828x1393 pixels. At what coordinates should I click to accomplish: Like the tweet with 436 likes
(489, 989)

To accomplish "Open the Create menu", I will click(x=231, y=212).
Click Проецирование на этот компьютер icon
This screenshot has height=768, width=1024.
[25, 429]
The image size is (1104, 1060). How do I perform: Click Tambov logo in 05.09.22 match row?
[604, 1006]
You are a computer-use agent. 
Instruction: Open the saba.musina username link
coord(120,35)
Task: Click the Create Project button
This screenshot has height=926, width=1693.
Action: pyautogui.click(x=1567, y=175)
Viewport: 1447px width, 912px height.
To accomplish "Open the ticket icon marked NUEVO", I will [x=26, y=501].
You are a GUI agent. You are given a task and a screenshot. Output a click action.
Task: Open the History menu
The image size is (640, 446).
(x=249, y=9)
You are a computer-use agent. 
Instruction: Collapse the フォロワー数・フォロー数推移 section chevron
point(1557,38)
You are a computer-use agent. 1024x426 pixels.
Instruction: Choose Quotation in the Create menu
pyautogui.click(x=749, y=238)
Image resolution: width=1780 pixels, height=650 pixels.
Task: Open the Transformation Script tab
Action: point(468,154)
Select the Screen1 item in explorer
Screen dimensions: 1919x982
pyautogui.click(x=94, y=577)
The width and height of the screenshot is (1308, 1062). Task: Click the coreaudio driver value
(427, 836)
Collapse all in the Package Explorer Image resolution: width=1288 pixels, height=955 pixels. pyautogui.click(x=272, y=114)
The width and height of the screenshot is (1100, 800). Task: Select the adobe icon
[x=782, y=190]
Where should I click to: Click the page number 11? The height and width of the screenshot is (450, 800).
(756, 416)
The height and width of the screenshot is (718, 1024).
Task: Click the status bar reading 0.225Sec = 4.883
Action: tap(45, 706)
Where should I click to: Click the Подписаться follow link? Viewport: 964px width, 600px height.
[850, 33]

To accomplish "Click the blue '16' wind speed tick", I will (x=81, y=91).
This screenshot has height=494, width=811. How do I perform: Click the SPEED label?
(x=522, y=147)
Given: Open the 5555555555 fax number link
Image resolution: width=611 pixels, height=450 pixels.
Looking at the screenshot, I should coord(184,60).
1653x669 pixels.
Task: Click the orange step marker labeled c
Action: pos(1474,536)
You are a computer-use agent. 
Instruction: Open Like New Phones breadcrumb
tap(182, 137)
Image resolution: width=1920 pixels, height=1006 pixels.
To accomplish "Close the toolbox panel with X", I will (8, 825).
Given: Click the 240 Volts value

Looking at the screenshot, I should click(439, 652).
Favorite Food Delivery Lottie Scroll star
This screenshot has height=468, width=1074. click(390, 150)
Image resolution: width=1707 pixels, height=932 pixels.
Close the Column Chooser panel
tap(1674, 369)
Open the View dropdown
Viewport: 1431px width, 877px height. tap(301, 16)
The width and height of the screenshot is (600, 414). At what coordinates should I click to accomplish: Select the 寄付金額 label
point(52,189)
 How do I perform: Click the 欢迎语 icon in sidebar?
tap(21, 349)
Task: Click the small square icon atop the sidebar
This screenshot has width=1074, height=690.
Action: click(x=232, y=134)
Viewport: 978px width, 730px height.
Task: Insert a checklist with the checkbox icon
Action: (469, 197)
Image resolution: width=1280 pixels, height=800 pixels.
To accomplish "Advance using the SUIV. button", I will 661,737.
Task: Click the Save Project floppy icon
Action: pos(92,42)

---*---

How to complete this task: From the line that contains "Image resolution: width=1280" through the final line of the material, copy every line exactly, including both ends.

Response for this exercise:
Image resolution: width=1280 pixels, height=800 pixels.
To accomplish "Advance using the SUIV. button", I will 661,737.
Task: Click the Save Project floppy icon
Action: pos(92,42)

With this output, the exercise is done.